Mabel could easily be positioned as the kind of impossibly hip, droll Millennial that Baby Boomers (and probably a lot of Gen Xers) fear and therefore like to blame for everything. Only Murders is more generous with its characters (on both sides of the age gap) than that, and more ambitious in its storytelling. Mabel benefits just as much from the relationship with fellow podcasters; in particular, her friendship with Charles, who insists he’s alone by choice as a means to protect himself, underlines just how emotionally shuttered she’s become. It’s part of what helps her reconnect with a childhood friend, Oscar (Aaron Dominguez), whose return midseason destabilizes the group a bit.
It certainly doesn’t hurt that Mabel’s compatriots in crime-podcasting are played by such inveterate charmers as Martin and Short. One of Only Murders’ greatest and most abundant pleasures is watching Oliver “note” Charles to death (figuratively, of course); there’s no line reading good enough for the fictional director of the Splash musical. On the surface, these are roles that don’t seem to require much stretching for the frequent co-stars and longtime friends: Martin is reliably great as a strait-laced man who really only needs the slightest of pushes to go over the edge, while Short plays to the rafters in an effort to drown out his character’s deep-seated insecurities. But they find poignant new notes in these deceptively familiar tunes (their off-the-cuff ode to Long Island in episode four notwithstanding).
Only Murders marks more of a departure for Gomez, who went from Waverly Place to pop stardom before signing on to co-lead (and co-executive produce) this giddy sendup of true-crime obsession. But Gomez is right at home in a cast with two comedic legends, even as she stakes out territory all her own, stomping down the New York streets in her “armor” (sunglasses, headphones, chic coat after chic coat). The Disney alum’s deadpan is more fearsome than whatever’s going on at the Arconia. When she cracks that “old white guys are only afraid of colon cancer and societal change,” you kind of want to offer Oliver and Charles some salve.
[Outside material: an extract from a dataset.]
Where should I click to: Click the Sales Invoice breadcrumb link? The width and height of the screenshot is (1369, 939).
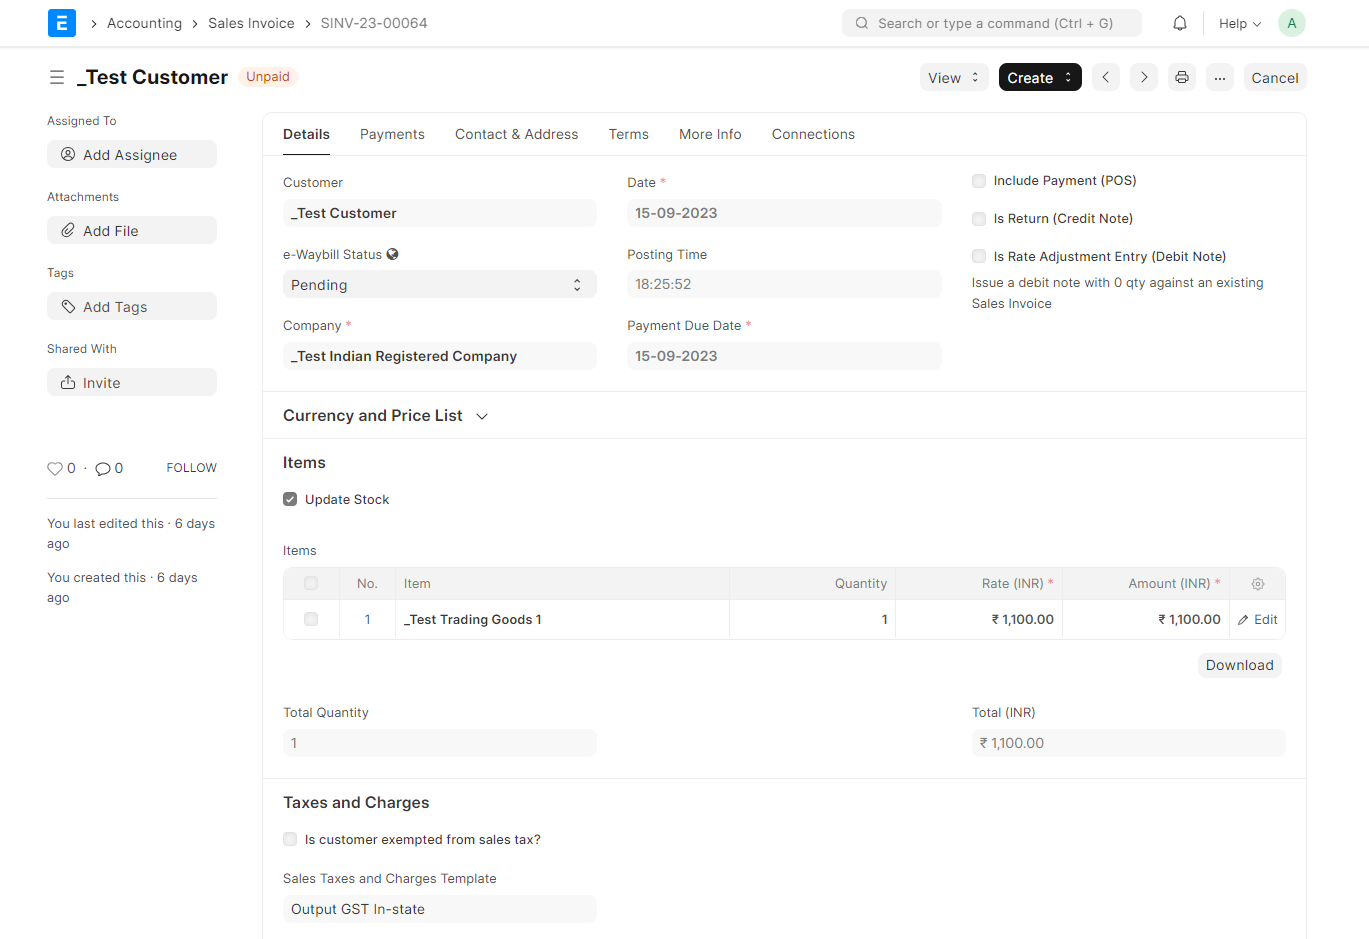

All the ribbing is ultimately good-natured, no matter whose turn it is to be taken down a peg. Even the podcast parody, spot-on as it is—at one point, Charles exclaims he’s “fallen in love with so many dead people” because of the true-crime genre—isn’t meant to really take aficionados to task. (Still, one of the best jokes in the premiere involves the fake sponsors for the fake Serial podcast.) Only Murders In The Building engenders curiosity, first and foremost, whether it’s about your neighbors, what’s in the cultural zeitgeist (be it a podcast or the latest murder mystery show), or why someone might keep others at arm’s length. If you find personal revelations as thrilling as the resolution of a crime, it could even become your next TV obsession.